Under the picture: CALL ANDI! with her phone number and her address. And then:
TRUST ME—SHE LOVES IT!!! I KNOW FROM EXPERIENCE—COUNTLESS TIMES!!!!!
The first time I saw Andi that day, she was in tears. She was alone. She was rushing to the bathroom.
She probably tried to lie. She probably tried to say it wasn’t her. But she knew it was. You can’t hide that kind of knowledge from your expression, from your eyes. People can tell when you’re lying.
Everyone in Brookdale knows what Andi’s boobs look like now.
It was the talk of the school. I heard all sorts of rumors: She was a secret prostitute. (She and her best friend had had a threesome with a college guy from Pennsylvania.) She was an exhibitionist—she couldn’t help it. It was an ex trying to get back at her. She was a nympho and couldn’t help cheating on Jamie. It wasn’t really her. (Then why did it look like her? Why was her phone number on it?)
At lunch, I sat with my usual view of Andi’s table. By then, the real story had spread throughout school: They were over. Period. For good. Zik Lorenz and Michelle Jurgens had heard the whole fight near the stairwell between third and fourth period.
What the hell is going on?
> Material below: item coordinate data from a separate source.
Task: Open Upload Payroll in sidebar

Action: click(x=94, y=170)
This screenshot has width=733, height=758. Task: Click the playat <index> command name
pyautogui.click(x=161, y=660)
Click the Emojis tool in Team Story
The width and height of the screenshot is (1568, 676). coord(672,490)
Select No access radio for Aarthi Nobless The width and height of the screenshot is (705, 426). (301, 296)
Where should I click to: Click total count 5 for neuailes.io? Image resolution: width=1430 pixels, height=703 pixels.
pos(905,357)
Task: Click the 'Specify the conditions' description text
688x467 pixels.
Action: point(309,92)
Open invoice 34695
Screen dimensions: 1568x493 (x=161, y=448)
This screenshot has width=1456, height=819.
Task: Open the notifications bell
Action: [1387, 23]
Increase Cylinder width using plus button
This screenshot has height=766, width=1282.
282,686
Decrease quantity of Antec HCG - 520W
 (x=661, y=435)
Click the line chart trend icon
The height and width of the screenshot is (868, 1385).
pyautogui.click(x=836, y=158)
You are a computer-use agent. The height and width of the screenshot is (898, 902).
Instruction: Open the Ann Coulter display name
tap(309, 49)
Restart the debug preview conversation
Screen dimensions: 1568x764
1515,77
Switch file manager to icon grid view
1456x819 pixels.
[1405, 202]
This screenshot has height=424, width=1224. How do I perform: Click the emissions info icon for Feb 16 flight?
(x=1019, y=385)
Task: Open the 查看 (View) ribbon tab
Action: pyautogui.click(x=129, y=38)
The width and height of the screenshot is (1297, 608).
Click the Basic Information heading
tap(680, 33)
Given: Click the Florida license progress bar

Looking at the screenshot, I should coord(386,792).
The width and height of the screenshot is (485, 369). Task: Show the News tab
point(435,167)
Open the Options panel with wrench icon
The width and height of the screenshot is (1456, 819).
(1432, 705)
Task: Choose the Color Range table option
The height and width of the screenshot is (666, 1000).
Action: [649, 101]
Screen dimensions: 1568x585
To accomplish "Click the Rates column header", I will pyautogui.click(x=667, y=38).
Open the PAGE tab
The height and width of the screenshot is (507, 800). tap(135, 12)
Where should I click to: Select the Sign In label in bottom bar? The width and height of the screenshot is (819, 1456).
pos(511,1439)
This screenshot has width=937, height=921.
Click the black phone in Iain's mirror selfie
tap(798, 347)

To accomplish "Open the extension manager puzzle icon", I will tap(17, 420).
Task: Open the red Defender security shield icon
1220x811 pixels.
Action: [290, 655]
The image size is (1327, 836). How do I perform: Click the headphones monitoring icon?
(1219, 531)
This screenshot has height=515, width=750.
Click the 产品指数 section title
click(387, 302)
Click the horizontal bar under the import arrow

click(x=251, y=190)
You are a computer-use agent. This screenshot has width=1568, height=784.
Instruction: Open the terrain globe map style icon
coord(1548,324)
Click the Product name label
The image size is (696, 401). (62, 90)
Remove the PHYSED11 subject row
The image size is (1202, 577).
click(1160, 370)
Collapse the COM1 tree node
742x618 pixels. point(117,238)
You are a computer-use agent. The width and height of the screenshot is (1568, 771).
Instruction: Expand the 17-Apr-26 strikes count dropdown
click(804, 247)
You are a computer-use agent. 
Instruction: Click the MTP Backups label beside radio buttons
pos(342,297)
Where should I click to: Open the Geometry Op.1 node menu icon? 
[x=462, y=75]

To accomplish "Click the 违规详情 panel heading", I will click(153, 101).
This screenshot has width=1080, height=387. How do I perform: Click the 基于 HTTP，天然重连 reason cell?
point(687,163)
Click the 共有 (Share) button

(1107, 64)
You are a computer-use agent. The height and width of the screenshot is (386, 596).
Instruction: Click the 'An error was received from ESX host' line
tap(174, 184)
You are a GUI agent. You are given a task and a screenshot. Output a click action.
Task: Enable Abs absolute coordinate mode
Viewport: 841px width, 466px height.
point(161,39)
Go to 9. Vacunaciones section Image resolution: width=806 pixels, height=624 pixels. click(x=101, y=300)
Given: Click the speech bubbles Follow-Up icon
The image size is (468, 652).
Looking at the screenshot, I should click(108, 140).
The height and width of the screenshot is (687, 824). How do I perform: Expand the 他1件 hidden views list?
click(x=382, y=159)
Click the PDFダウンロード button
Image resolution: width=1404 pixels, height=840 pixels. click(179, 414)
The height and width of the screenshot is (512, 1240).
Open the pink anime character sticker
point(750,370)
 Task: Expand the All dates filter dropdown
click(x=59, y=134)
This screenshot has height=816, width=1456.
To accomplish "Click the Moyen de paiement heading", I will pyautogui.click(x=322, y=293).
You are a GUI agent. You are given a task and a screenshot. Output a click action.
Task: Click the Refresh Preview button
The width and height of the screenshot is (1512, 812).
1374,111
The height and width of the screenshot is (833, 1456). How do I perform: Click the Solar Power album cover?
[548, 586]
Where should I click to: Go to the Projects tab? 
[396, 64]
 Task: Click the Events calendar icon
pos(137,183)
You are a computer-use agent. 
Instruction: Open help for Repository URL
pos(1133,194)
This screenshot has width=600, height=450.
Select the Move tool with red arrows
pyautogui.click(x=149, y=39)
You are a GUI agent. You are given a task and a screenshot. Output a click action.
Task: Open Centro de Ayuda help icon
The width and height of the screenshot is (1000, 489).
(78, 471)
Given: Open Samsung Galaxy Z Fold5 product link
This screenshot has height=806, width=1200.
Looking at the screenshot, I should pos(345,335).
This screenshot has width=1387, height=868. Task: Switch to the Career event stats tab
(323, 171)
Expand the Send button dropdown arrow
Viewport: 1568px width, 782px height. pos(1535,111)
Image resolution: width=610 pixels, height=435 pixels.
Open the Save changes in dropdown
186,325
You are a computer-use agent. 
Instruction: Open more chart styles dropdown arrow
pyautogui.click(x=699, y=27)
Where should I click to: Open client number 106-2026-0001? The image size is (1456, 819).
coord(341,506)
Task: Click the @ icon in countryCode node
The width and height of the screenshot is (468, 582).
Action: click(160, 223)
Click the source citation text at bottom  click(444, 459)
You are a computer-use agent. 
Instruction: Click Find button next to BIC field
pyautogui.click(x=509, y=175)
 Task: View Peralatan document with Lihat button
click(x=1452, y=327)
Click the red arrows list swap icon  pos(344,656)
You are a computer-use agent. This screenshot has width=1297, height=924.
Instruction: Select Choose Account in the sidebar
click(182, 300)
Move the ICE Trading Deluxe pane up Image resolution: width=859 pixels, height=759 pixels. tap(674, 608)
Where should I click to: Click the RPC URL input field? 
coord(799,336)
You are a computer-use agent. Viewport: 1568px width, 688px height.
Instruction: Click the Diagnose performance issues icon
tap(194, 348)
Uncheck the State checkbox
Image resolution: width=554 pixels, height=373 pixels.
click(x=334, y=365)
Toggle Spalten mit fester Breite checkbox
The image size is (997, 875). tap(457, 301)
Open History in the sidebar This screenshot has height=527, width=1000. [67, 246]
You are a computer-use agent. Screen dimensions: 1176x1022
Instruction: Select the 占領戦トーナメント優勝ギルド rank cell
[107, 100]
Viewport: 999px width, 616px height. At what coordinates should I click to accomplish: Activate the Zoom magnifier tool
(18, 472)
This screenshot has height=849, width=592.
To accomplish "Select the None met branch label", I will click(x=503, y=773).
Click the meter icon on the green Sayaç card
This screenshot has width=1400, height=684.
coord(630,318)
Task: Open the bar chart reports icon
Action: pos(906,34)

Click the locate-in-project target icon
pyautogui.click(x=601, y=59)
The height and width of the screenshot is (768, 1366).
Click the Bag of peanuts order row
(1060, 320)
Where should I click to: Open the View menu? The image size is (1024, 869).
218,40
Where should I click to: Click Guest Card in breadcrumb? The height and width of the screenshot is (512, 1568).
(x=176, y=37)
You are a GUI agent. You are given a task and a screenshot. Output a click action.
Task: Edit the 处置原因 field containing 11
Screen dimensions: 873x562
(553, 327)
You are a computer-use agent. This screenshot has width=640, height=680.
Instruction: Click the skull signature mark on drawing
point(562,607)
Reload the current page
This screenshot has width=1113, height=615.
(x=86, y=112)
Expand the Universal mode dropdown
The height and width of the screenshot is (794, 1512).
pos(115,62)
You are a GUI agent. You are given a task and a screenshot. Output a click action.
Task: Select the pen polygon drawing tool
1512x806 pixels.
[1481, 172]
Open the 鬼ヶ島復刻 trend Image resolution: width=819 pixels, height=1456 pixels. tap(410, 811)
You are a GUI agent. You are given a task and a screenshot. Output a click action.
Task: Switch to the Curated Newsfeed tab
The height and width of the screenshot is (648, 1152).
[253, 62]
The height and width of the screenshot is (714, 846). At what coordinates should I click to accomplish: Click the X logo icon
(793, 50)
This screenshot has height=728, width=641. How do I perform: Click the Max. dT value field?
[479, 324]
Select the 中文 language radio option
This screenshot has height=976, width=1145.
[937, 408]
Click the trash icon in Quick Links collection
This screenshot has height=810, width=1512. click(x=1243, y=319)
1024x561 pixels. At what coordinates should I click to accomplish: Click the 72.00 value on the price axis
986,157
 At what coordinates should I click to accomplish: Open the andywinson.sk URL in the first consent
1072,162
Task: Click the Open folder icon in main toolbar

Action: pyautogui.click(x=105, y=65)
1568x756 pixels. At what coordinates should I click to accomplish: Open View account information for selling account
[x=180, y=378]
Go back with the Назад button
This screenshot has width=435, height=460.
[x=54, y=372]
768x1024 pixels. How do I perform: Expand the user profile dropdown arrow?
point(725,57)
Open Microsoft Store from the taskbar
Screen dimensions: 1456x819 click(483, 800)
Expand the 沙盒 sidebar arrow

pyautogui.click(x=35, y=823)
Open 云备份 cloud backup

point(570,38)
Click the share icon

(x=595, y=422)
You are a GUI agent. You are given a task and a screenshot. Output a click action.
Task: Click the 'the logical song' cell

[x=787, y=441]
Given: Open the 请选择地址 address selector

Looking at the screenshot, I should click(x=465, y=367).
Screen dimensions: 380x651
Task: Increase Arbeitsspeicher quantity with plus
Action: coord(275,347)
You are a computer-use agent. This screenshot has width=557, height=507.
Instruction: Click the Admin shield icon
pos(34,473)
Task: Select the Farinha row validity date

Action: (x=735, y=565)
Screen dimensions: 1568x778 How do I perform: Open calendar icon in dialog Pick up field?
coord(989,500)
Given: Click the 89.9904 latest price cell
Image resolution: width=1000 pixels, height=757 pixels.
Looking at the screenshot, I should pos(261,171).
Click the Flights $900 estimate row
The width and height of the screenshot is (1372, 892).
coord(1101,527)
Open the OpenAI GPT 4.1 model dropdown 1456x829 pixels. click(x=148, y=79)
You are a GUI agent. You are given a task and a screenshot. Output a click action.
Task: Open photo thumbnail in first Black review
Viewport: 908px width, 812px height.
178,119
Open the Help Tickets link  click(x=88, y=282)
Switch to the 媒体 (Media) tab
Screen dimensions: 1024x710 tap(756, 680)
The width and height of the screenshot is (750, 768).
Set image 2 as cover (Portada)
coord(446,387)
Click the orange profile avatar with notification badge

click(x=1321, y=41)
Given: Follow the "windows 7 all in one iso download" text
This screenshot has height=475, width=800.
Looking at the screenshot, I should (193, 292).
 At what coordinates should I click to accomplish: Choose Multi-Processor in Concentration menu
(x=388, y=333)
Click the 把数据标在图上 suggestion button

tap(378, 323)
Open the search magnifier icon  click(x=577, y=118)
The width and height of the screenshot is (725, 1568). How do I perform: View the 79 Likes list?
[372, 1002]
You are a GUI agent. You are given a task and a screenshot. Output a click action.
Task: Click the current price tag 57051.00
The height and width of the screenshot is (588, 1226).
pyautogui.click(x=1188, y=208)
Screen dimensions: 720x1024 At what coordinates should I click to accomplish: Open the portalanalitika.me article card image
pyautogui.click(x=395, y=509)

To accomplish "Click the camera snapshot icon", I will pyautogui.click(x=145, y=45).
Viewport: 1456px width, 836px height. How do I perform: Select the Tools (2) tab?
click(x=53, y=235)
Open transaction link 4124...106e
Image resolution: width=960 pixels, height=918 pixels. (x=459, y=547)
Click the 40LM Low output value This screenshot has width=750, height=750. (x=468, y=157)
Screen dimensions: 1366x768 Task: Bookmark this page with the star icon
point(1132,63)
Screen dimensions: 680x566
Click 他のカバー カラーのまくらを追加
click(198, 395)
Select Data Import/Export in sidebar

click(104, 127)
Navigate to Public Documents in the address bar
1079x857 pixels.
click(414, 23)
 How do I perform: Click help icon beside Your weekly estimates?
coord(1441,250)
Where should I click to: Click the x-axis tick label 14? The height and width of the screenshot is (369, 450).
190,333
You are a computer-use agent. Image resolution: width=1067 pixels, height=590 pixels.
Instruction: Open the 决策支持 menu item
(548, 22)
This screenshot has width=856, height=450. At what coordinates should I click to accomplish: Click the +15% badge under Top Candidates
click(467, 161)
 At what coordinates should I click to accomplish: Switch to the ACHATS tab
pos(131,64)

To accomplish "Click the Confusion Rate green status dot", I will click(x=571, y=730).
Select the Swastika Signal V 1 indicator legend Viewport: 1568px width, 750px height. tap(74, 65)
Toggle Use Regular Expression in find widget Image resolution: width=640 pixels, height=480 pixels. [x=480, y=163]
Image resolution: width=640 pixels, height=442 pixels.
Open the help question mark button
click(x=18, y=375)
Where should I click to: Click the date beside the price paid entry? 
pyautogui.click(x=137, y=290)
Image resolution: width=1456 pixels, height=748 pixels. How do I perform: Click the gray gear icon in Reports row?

Jamie yelled. Everyone’s saying you’re a slut.
It’s not me! she protested.
It is you! It is! Jamie said.
Which clinched it. For everyone. After all, Jamie would definitely know what she looked like naked.
If it’s not real, Jamie demanded, how did they get a naked picture of you?
What could she say to that? With the locker room Photoshopped out, how could she know where that picture had come from?
According to the grapevine, Andi had just broken down into tears again at that. I wished, oh, I wished I had been there to see it!